For further calculation of CO2 impact, the WTW and LCA tools are used. Typically, the average electricity mix is used to determine the WTW CO2 related to PHEV and BEV energy recharging. While being extensively used, there is a mistaken association that the charging vehicles have an effect on grid demand. As a result, the mix of electricity is related to CO2 emissions. For this problem, marginal emissions can provide a more precise value. The marginal price that businesses charge their customers is where this idea originated. Every user is required to pay the price per kWh of electricity, as determined by the cost of the energy provided by the last power plant to meet the immediate demand, according to the norms of a marginalist pricing system. Based on the work of Garcia et al. [29], where the Spanish grid was analyzed, the marginal and average CO2 emissions were obtained. The need for meeting the energy demand is met by renewable sources.
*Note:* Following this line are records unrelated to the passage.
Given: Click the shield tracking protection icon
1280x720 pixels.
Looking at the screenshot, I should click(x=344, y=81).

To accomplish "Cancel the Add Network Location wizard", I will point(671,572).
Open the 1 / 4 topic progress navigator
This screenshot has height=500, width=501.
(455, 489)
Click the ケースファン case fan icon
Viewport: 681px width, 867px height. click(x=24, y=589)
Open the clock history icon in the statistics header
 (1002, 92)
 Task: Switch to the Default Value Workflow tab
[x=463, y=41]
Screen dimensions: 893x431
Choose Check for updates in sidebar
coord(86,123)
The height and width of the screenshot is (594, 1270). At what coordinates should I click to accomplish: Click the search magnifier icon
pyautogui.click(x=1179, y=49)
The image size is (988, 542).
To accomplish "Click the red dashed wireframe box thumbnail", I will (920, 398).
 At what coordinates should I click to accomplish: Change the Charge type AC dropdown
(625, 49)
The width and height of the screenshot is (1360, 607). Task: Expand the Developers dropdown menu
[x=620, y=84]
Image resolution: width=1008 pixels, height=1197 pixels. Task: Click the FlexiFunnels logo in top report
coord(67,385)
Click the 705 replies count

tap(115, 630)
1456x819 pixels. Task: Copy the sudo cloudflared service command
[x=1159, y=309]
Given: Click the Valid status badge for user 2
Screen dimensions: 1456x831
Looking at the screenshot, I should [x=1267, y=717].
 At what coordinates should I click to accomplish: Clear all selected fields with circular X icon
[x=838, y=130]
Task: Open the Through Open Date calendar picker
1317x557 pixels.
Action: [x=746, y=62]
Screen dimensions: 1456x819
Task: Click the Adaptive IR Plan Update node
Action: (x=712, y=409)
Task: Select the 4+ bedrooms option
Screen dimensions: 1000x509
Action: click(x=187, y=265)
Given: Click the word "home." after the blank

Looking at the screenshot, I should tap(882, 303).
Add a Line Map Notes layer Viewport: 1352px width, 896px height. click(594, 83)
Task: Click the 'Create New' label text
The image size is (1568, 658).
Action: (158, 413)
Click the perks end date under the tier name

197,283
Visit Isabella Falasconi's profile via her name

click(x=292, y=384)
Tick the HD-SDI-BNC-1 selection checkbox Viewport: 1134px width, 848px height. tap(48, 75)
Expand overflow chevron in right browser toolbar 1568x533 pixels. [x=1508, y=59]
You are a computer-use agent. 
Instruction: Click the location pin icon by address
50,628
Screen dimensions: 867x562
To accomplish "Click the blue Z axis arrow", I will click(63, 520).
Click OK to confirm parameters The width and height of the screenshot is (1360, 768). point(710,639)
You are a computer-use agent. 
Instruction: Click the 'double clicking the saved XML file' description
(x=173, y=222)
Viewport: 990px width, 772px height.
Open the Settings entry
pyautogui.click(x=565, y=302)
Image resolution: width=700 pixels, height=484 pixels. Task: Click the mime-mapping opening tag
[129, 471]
When demand exceeds their maximum generation capacity, nonrenewable sources are used in the following order to supply the needed additional power: waste-to-energy, coal, combined-cycle, and fuel gas; these are the four most carbon-intensive sources of energy. The marginal emission is 382 g/kWh on average. Without considering the marginal approach of 165 g/kWh, the chosen value is almost twice as high as the average emission. The new hybrid and electric vehicle (EV) technologies need to be considered as additional sources of power demands, on top of the existing demands; hence, focusing on average emissions is incorrect.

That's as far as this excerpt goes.